→ **PROBLEM TO WORK ON**
Reproduce, unaltered, the line with "Click the 'BinaxNOW by Abbott' column header" along with every line that follows it in the records, up to the last.

→ **SUPPLIED DATA**
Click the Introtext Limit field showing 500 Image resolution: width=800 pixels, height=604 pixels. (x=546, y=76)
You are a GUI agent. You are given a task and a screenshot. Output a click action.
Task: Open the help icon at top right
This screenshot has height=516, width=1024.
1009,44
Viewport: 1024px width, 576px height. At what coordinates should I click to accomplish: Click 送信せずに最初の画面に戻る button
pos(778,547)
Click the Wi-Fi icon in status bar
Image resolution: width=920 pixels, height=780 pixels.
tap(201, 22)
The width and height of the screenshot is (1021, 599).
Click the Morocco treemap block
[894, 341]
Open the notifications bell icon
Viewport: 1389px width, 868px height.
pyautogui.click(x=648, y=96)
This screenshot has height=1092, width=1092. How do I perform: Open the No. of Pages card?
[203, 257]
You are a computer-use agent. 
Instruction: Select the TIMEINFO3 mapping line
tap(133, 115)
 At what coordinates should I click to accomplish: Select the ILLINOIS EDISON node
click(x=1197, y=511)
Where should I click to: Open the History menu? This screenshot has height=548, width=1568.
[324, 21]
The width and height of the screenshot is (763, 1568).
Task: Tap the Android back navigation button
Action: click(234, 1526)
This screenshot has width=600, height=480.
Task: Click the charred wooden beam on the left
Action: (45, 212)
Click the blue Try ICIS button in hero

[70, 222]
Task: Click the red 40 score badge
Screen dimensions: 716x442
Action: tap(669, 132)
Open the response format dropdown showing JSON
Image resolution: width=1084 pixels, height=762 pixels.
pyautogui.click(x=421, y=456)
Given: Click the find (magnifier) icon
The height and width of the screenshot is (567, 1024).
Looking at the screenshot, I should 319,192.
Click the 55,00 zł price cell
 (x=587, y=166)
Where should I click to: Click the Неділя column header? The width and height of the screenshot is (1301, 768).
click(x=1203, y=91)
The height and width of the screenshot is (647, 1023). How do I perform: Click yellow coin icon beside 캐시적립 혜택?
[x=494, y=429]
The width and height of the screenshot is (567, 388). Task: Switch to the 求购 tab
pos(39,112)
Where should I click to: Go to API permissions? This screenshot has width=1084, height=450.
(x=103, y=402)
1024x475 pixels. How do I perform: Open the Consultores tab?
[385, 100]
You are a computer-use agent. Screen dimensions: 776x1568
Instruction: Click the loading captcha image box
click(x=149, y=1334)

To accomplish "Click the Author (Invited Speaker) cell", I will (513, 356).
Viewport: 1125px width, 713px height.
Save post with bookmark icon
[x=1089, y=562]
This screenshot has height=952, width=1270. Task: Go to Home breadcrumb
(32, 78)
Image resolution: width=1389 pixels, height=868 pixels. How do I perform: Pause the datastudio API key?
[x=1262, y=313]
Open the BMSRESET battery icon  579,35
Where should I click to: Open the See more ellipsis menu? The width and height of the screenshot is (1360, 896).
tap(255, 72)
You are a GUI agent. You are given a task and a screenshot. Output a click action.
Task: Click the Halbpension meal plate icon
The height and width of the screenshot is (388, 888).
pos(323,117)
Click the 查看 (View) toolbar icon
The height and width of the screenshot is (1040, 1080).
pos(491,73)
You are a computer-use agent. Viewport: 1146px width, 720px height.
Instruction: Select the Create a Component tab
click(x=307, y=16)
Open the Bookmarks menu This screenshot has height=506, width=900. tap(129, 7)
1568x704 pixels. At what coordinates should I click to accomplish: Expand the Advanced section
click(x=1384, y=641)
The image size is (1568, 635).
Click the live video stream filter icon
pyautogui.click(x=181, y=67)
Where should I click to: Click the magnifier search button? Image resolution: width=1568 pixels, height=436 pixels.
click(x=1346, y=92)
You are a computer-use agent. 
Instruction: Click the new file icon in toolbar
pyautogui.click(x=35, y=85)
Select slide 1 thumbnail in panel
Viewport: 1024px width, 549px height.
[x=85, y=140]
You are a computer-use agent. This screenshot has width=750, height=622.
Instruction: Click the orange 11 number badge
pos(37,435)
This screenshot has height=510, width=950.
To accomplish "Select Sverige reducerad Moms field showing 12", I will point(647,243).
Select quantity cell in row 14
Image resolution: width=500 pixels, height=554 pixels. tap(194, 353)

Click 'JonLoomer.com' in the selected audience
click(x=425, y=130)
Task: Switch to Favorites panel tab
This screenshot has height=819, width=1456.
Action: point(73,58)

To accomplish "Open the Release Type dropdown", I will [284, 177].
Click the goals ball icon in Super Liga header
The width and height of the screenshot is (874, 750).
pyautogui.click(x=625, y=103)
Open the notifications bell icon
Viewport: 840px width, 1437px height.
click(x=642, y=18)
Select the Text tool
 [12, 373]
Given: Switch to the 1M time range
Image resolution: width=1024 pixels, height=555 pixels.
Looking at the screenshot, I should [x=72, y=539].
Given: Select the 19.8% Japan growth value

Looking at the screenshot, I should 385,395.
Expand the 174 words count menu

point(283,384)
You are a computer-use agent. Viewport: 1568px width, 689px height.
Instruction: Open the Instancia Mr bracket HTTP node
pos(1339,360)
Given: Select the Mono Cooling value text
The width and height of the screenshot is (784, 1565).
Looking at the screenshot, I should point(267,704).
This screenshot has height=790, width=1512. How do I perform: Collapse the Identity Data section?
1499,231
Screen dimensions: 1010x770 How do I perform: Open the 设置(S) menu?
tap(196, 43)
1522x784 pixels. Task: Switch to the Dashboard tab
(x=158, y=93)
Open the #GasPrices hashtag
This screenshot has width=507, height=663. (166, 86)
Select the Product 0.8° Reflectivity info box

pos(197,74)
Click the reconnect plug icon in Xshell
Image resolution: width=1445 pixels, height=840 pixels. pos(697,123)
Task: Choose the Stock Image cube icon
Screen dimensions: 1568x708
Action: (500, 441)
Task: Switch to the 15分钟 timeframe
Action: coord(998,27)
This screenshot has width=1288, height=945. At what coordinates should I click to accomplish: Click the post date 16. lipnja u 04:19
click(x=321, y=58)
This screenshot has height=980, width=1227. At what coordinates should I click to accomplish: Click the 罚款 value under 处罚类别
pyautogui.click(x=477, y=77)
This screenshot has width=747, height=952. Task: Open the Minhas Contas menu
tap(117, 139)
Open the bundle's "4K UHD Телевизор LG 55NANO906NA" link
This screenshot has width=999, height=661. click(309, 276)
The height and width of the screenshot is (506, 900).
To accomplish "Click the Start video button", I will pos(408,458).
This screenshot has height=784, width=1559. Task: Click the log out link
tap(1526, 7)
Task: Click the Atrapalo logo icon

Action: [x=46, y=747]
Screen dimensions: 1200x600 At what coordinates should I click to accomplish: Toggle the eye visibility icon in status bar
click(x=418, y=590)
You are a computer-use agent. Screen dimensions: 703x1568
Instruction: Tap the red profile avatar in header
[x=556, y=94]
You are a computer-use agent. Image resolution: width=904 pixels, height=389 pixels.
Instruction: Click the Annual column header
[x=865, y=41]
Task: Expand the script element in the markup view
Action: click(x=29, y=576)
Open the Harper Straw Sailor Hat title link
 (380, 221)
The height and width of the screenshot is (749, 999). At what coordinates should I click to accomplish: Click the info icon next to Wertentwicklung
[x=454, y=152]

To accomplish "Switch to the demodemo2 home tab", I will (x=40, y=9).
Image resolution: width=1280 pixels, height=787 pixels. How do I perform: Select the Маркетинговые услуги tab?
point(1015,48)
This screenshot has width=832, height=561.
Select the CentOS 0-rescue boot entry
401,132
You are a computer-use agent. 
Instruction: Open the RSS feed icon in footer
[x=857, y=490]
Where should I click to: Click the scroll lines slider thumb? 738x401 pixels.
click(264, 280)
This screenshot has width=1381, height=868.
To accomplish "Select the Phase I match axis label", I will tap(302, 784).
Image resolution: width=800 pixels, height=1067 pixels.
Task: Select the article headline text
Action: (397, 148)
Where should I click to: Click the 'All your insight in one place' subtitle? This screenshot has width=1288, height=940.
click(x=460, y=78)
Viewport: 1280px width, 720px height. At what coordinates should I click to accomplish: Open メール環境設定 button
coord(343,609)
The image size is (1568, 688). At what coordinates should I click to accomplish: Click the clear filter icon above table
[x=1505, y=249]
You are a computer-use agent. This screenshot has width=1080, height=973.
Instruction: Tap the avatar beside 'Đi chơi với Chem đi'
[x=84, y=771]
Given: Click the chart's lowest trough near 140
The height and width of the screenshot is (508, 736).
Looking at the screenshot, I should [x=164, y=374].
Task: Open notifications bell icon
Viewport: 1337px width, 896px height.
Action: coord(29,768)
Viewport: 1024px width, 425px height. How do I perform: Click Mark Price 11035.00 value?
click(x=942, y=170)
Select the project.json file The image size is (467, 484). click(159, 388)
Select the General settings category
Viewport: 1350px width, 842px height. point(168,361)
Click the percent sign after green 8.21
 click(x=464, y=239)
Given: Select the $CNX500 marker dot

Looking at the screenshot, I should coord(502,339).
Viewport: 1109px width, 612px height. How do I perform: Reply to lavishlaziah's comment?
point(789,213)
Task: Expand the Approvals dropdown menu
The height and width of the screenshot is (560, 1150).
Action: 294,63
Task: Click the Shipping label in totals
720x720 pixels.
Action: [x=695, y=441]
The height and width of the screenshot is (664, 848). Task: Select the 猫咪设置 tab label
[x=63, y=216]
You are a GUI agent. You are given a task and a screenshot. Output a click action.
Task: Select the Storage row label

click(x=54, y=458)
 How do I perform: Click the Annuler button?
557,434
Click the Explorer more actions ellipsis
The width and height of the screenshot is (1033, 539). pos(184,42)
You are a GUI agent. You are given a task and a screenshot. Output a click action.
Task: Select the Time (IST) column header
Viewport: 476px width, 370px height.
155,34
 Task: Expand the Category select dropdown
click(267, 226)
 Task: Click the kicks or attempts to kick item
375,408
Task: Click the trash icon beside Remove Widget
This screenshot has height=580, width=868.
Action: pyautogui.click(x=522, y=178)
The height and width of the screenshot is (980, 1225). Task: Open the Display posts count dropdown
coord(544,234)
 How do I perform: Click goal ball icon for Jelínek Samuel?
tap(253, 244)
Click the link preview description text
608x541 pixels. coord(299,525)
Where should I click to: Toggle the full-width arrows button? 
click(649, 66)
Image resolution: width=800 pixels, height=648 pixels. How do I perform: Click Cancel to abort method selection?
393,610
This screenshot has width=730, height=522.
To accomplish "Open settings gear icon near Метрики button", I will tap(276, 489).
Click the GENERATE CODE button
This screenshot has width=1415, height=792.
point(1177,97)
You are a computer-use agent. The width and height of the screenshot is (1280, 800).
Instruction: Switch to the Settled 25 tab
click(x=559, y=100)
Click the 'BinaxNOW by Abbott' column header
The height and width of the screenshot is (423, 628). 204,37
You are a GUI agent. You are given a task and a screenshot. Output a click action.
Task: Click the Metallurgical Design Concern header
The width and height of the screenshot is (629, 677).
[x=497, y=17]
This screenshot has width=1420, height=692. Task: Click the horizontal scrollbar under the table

→ **ANSWER**
Click the 'BinaxNOW by Abbott' column header
The height and width of the screenshot is (423, 628). 204,37
You are a GUI agent. You are given a task and a screenshot. Output a click action.
Task: Click the Metallurgical Design Concern header
The width and height of the screenshot is (629, 677).
[x=497, y=17]
This screenshot has width=1420, height=692. Task: Click the horizontal scrollbar under the table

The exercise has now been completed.